Items from a dataset:

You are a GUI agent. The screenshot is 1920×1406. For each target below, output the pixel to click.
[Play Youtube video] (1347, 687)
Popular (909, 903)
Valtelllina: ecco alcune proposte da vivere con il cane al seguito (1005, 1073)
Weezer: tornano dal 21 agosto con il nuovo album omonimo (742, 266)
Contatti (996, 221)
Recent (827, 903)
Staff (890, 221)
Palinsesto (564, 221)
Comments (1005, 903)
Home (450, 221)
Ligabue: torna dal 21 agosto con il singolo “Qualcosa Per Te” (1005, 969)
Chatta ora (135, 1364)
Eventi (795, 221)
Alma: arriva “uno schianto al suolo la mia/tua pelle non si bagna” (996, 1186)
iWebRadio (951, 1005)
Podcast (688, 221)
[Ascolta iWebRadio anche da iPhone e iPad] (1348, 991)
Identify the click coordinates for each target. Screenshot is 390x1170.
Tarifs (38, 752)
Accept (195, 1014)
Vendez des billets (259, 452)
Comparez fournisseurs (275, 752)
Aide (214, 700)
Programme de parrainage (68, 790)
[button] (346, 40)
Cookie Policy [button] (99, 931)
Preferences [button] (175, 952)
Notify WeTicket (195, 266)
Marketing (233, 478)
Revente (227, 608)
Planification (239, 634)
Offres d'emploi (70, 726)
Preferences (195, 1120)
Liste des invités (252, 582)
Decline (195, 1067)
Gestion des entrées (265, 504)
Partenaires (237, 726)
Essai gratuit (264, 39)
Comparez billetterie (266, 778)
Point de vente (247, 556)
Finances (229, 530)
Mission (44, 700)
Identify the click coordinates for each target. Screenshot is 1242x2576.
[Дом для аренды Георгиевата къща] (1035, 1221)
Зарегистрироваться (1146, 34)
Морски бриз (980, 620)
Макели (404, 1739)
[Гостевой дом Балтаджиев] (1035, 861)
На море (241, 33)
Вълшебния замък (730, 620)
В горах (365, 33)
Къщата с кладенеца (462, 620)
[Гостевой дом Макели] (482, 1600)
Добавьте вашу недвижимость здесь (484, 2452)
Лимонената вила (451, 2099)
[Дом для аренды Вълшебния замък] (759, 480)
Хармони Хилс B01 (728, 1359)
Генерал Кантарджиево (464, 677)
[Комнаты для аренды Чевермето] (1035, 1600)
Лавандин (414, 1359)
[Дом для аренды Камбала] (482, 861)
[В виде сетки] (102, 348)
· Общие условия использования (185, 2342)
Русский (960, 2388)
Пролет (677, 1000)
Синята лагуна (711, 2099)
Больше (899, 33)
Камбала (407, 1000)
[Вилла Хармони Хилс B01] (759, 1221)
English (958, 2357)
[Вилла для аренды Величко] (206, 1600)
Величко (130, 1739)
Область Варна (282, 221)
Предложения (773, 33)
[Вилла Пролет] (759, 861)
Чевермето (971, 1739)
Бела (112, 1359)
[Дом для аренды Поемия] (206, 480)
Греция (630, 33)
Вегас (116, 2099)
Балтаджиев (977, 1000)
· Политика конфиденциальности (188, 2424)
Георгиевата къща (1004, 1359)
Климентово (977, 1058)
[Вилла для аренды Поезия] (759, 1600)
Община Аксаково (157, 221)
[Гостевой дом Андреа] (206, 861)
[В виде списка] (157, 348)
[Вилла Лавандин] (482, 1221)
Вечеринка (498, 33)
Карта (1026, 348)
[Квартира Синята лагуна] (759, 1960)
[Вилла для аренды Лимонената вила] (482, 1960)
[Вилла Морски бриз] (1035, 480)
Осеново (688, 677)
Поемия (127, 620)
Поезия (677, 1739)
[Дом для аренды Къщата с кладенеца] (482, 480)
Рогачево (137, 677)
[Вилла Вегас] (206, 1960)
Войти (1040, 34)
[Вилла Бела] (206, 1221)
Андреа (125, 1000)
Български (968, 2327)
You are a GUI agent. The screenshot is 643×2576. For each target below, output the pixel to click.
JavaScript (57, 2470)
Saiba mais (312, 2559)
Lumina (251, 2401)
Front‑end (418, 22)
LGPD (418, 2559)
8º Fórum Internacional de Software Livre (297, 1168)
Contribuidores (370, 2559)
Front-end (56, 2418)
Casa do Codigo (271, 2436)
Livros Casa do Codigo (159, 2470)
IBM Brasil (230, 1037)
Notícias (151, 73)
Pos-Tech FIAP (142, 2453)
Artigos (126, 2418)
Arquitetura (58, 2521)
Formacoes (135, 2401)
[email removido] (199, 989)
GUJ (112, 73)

**What you need to do**
Take every line above carrying "кладенеца" and return it.

**Reply to the task**
Къщата с кладенеца (462, 620)
[Дом для аренды Къщата с кладенеца] (482, 480)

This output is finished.